What you should do = Which lines in the data below contain the word "logo"? Pull each of them out.
──────── Provided material ────────
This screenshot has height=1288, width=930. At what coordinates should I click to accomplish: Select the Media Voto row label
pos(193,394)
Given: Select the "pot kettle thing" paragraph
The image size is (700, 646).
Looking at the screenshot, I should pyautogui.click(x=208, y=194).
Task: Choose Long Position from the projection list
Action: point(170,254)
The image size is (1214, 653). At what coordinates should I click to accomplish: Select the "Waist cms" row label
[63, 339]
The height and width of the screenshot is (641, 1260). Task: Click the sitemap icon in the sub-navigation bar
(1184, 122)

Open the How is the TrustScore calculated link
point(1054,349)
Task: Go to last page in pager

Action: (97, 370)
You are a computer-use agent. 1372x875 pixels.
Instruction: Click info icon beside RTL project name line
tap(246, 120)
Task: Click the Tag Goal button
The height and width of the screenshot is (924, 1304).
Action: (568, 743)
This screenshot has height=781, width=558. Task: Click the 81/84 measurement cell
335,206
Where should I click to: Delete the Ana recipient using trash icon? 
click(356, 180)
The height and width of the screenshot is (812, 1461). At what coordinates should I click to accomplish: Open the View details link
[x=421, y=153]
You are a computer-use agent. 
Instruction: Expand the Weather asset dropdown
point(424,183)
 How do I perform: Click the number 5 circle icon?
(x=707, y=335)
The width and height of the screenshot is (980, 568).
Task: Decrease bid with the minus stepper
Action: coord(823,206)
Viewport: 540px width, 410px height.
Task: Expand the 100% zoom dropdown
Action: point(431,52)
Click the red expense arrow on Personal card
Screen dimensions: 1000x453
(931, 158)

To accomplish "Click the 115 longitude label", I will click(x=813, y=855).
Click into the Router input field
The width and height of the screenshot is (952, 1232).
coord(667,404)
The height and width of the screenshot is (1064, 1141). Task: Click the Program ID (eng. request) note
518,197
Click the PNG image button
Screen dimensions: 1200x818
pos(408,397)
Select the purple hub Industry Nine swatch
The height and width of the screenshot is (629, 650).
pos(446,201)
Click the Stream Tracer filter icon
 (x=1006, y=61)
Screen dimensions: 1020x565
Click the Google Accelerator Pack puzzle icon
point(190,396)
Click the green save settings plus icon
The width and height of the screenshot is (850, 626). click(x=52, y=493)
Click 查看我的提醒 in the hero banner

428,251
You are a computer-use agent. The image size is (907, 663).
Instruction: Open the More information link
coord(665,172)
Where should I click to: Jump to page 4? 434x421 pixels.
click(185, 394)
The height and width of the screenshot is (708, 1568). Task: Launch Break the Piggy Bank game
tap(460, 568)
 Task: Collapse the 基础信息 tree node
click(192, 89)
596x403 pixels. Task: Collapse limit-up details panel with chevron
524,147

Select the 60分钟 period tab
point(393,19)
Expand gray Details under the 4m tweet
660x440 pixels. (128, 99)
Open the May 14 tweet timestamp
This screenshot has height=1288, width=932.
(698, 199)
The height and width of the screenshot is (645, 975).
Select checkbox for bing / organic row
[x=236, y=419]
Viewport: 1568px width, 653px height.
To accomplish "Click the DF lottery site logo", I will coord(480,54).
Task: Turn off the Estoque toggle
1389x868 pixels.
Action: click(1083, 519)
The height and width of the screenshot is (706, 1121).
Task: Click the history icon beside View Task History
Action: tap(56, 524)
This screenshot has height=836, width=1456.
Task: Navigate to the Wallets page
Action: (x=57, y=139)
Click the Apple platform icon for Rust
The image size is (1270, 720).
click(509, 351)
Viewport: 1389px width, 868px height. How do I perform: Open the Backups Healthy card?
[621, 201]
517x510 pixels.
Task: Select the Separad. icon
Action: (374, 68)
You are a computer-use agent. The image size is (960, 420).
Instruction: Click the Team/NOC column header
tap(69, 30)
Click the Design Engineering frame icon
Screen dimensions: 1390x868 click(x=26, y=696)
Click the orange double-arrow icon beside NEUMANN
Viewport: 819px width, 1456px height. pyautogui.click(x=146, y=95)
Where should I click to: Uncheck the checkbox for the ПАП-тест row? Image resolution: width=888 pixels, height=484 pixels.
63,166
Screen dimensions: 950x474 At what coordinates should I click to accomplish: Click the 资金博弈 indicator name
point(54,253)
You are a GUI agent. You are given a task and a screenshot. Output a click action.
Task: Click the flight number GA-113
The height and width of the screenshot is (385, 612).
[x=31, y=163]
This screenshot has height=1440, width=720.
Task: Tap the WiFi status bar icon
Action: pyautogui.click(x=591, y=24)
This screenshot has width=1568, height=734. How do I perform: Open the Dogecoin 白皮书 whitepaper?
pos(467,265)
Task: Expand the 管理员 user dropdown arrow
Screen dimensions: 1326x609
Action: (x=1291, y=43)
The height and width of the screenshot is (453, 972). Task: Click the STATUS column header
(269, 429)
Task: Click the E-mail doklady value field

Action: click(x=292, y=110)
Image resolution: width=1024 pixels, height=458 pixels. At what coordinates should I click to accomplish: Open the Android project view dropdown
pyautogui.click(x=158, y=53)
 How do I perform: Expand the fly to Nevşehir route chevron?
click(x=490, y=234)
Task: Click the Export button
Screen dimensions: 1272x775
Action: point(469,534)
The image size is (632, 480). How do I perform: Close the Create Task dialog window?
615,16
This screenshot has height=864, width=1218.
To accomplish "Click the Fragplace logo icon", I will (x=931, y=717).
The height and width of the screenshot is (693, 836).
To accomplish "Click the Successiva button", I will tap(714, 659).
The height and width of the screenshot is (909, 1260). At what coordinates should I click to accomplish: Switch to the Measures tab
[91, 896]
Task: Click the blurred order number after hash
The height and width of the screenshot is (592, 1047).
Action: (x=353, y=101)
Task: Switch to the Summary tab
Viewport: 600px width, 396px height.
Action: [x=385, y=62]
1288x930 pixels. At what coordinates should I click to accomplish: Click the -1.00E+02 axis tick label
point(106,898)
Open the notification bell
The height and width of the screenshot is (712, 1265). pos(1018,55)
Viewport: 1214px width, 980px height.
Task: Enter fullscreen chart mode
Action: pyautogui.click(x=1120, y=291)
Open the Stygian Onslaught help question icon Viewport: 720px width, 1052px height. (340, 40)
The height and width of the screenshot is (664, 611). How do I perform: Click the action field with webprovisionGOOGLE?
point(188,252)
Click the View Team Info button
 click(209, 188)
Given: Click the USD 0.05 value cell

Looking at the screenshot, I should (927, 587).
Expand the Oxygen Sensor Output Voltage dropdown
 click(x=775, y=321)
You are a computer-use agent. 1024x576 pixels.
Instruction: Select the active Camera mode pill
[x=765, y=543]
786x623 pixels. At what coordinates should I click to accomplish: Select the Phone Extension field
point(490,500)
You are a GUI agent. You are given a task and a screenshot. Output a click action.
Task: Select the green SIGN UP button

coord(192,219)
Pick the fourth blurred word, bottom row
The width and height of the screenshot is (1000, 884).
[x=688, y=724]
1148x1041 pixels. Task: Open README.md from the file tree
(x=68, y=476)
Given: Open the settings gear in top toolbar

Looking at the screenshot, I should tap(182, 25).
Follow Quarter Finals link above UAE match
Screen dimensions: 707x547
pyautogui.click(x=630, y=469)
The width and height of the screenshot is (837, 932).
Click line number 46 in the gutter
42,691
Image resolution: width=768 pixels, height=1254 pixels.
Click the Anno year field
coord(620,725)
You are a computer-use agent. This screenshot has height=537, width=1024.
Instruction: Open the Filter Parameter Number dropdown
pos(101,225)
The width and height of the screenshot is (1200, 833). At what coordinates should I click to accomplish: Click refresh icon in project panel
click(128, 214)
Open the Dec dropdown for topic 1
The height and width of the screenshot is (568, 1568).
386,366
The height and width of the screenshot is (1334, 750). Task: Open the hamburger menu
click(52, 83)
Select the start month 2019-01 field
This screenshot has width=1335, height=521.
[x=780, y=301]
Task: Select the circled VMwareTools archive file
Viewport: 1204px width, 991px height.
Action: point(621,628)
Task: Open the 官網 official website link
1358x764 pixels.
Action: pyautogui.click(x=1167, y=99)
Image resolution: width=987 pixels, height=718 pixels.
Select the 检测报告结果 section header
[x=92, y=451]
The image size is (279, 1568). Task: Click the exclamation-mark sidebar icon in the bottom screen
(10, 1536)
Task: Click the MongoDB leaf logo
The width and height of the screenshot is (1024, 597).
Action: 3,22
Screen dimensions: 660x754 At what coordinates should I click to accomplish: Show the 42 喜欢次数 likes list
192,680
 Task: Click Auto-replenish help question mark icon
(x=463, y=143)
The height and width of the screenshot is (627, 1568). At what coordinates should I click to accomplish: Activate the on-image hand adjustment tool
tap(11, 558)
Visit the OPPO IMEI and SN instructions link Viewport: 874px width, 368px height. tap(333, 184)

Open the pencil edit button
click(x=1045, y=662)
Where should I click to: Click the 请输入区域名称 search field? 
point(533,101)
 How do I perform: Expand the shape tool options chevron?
────────
Output for this exercise =
To accomplish "Click the DF lottery site logo", I will coord(480,54).
To accomplish "Click the Fragplace logo icon", I will (x=931, y=717).
Task: Click the MongoDB leaf logo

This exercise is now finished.